Implications of pricing policies
Our results suggest that the main effects of increasing the real price of cigarettes (for example, by tax increases) would be to reduce the prevalence of smoking in men and women in lower socioeconomic groups (those with the highest levels of smoking and the greatest mortality from smoking related diseases) and to reduce cigarette consumption by all women and men aged between 25 and 59. The implications of such a pricing policy need to be considered for highly disadvantaged groups in Britain, who have high rates of smoking.2, 30, 31 Marsh and McKay report a prevalence of smoking as high as 70% for lone parents with no educational qualifications, in local authority housing, and in manual socioeconomic groups, but significantly lower prevalence when any of these “disadvantages” were absent.31 Their study did not include any data on price or taxation, but they discussed the implications of pricing policy, including the heavy burden it could impose on such families, and concluded that prices should not be reduced.

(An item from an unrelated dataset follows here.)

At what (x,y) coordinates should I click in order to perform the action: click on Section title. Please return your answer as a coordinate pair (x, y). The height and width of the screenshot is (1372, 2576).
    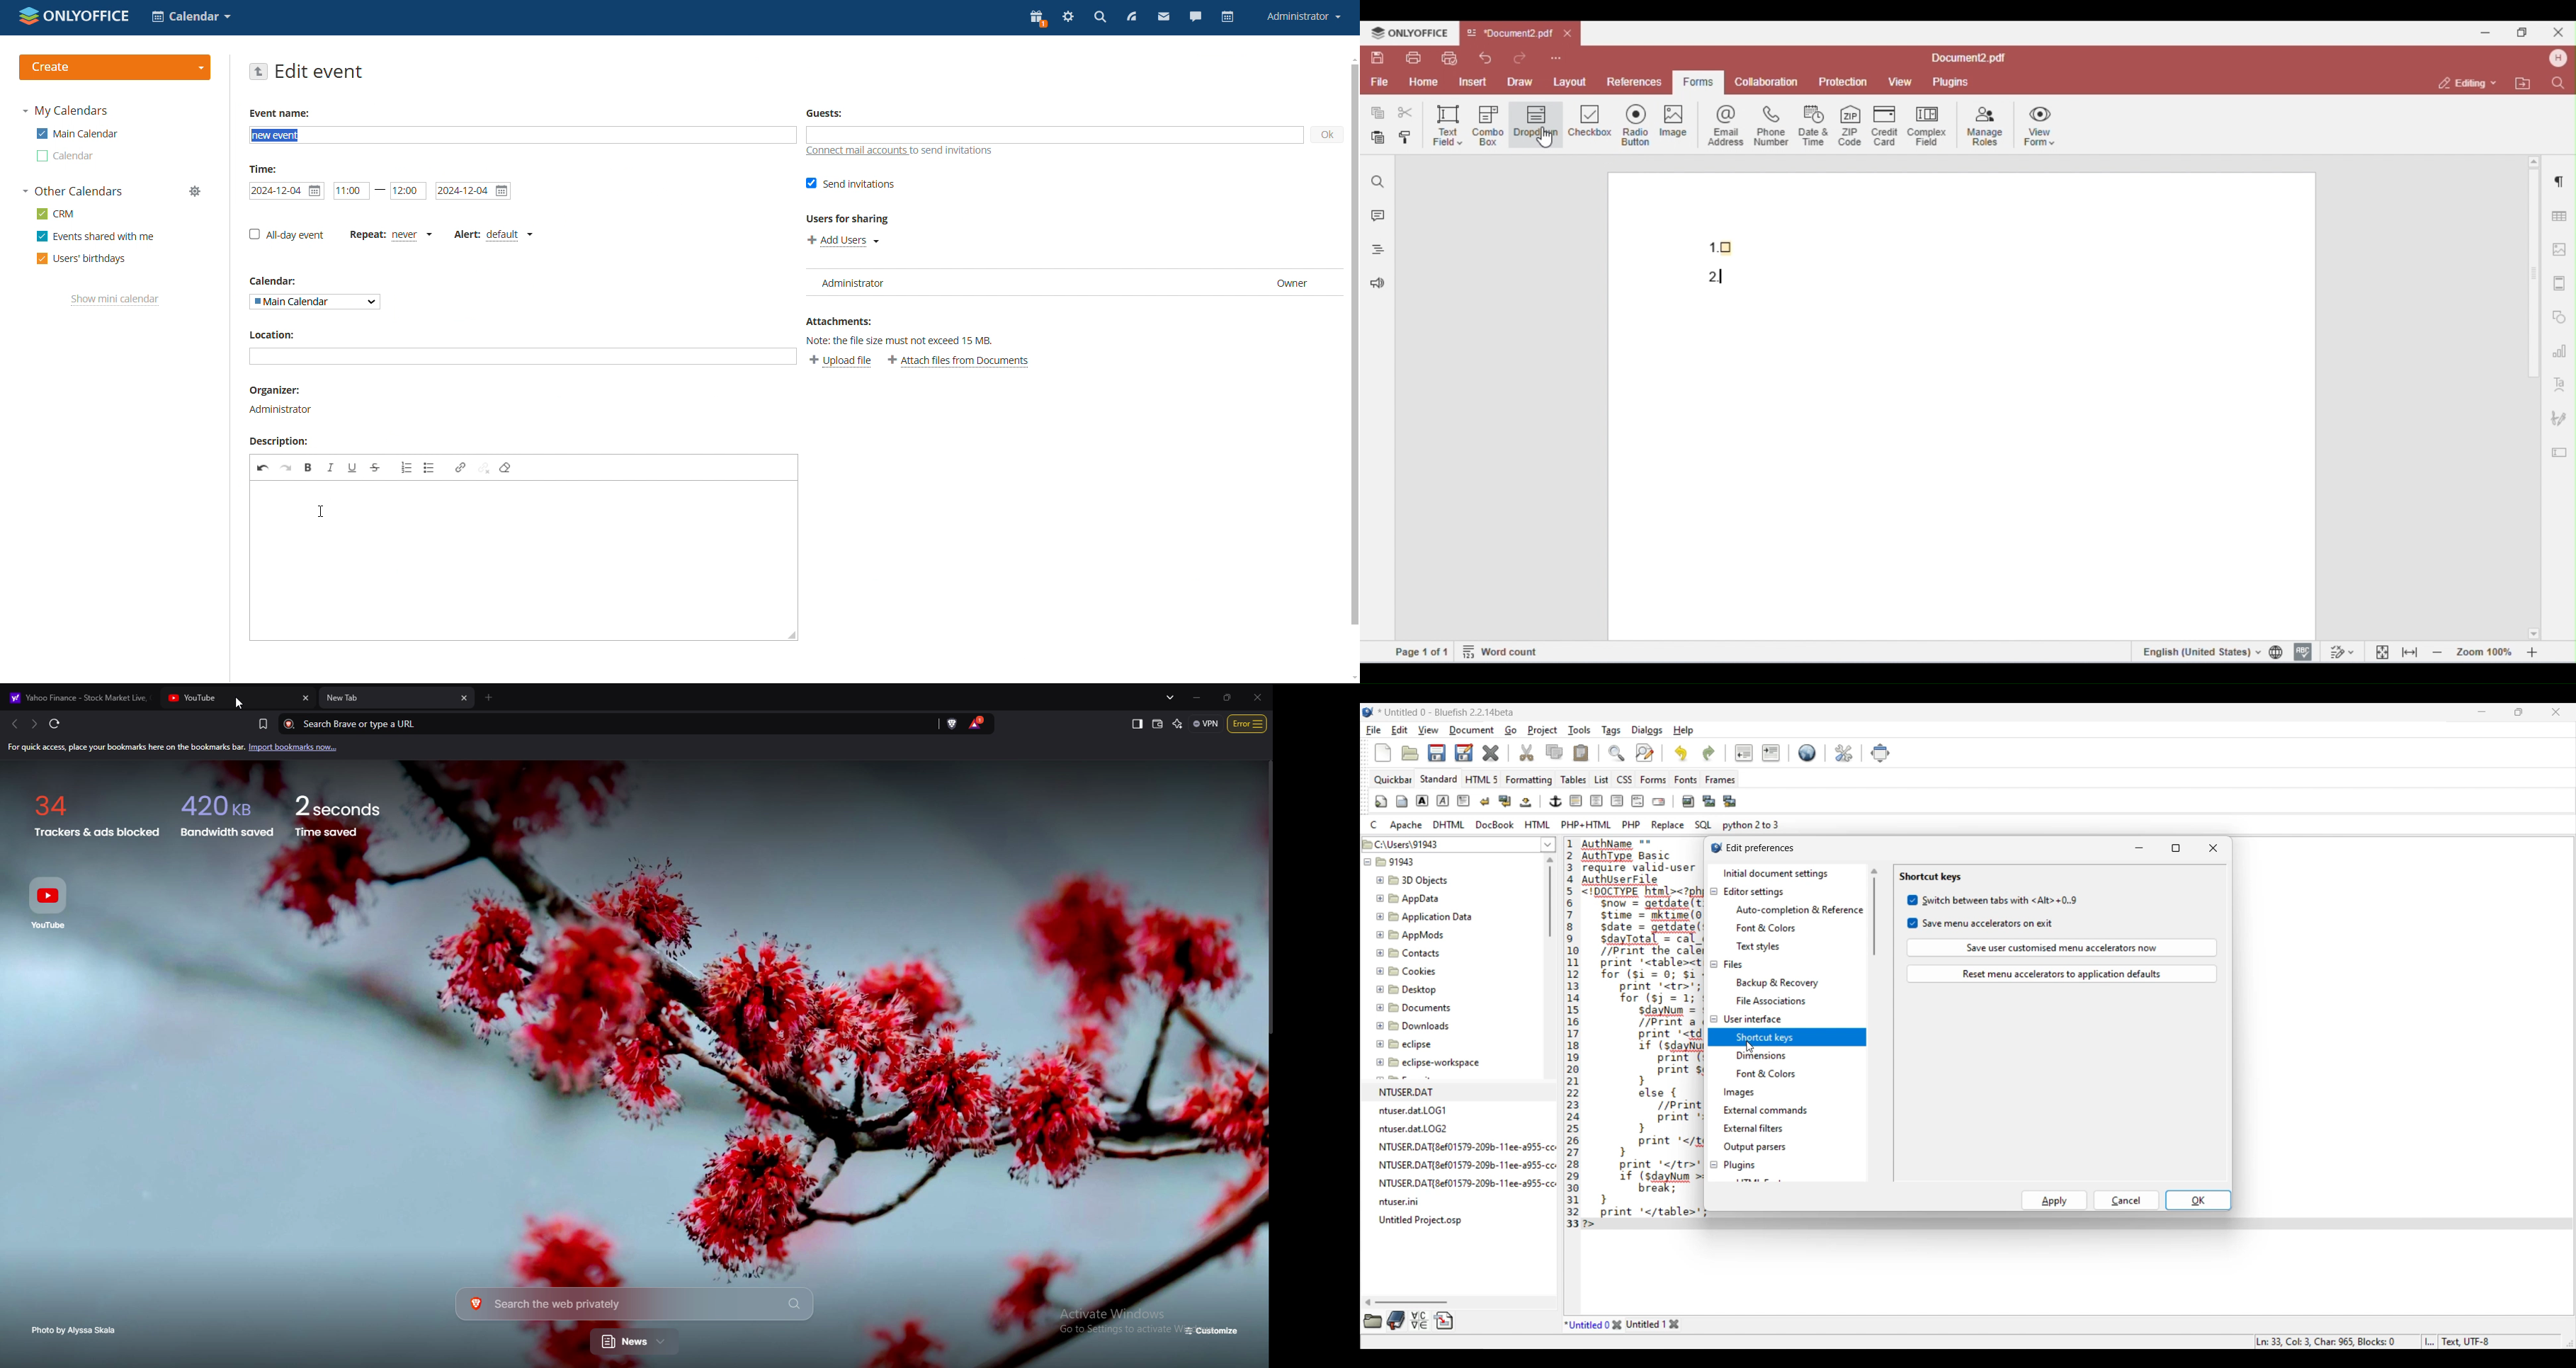
    Looking at the image, I should click on (1931, 877).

There is little doubt that price has a major effect on cigarette consumption and thus smoking related diseases, especially in low socioeconomic groups. To use this effective tool of preventive medicine therefore seems the right public health policy. But policies are also needed to address the reasons for high levels of smoking by highly disadvantaged people (most of whom started smoking in their early teens) and to ameliorate their hardship and isolation, especially those bringing up children alone.32 Further research is necessary to study the effects of price and income in these deprived groups. There is recent evidence of a relation between stress and smoking, suggesting that smoking relieves the stress of smoking withdrawal but that completely stopping smoking tends to lead to reduced stress, with stress increasing if smoking is resumed.33, 34 This may mean that providing support for stopping smoking, such as nicotine replacement, would be more effective than expected. More direct policies might be considered, to use some of the additional revenue from higher cigarette taxes to compensate poor lone parents for the increased cost of living caused by the taxes. Thus, increased cigarette prices could provide a good incentive to stop smoking, while the increased income support would prevent penalisation of those unable to stop smoking. The increased support given to people who continued to smoke would be clawed back in cigarette tax.

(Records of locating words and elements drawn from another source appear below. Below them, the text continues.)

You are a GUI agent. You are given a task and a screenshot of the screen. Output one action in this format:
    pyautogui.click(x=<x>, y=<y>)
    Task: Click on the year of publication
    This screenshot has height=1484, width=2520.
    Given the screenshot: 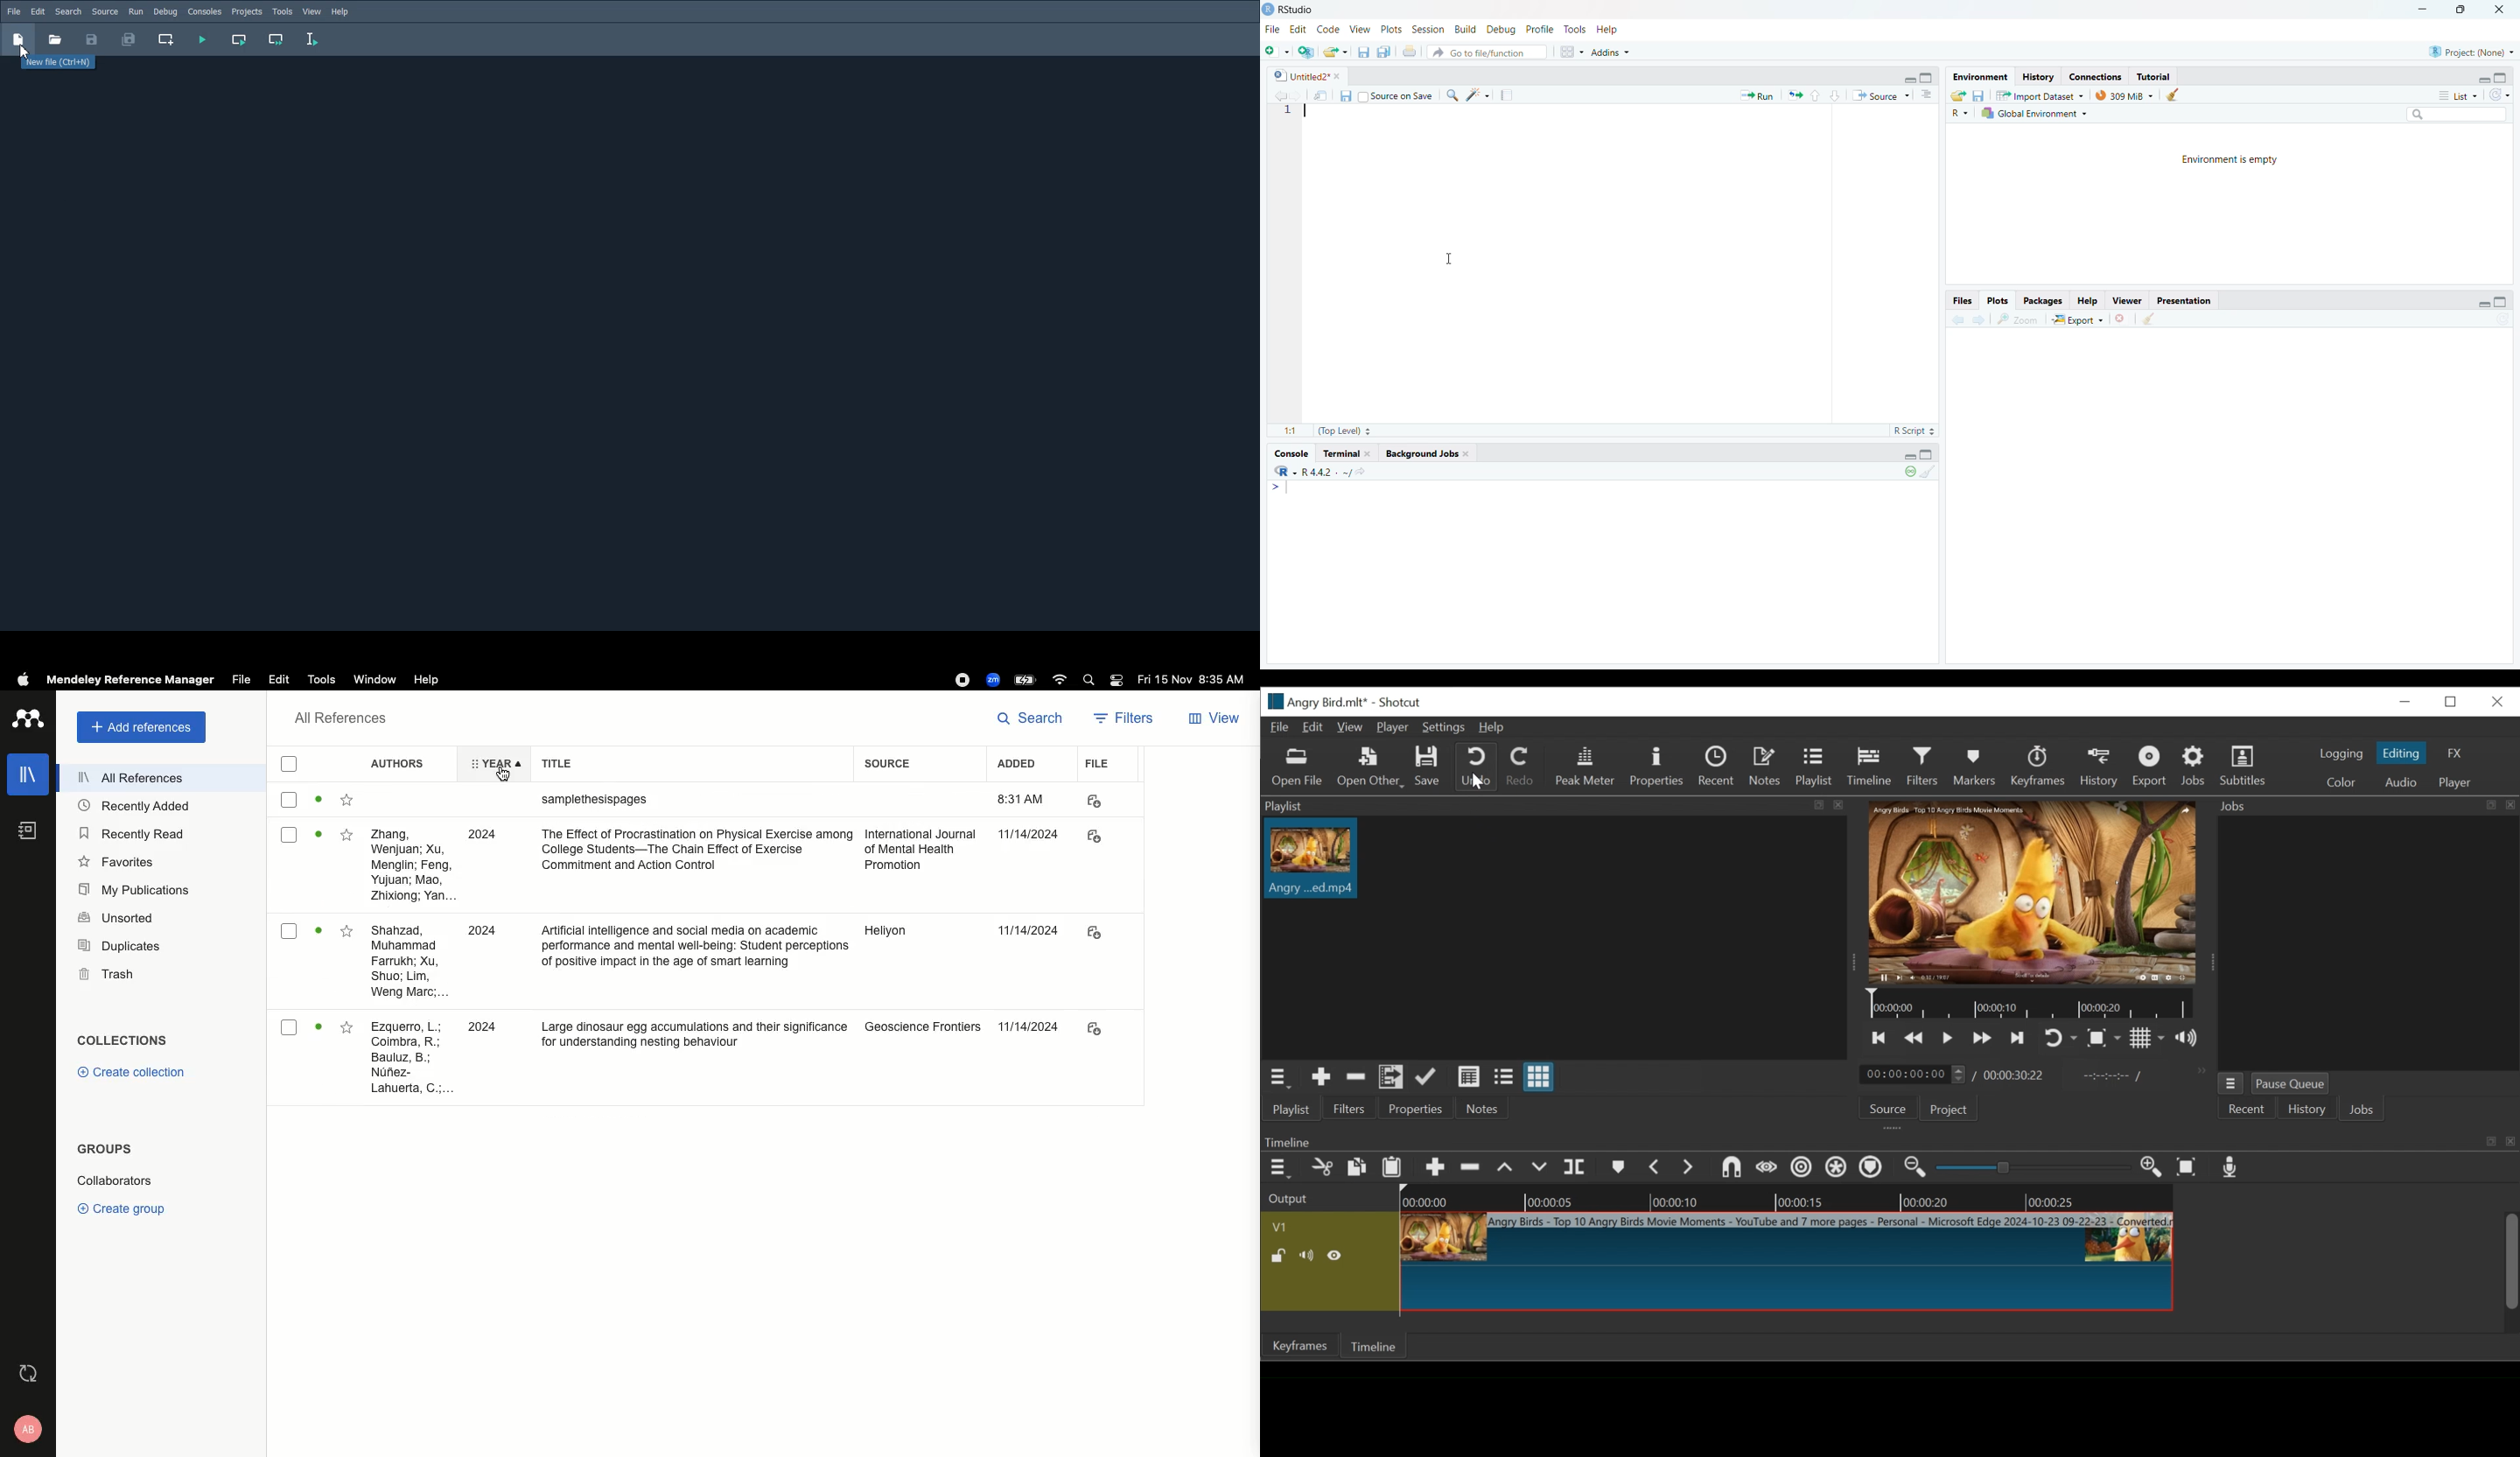 What is the action you would take?
    pyautogui.click(x=488, y=930)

Changes in cigarette prices seem to have had a strong impact on smoking; the greatest impact is on groups that are least responsive to health publicity measures but have the highest prevalence of smoking. This suggests that real increases in the price of cigarettes will both reduce smoking and help to reduce the differences in the prevalence of smoking and smoking related diseases between socioeconomic groups. Special measures are necessary to ameliorate any effects on the cost of living of the most deprived families.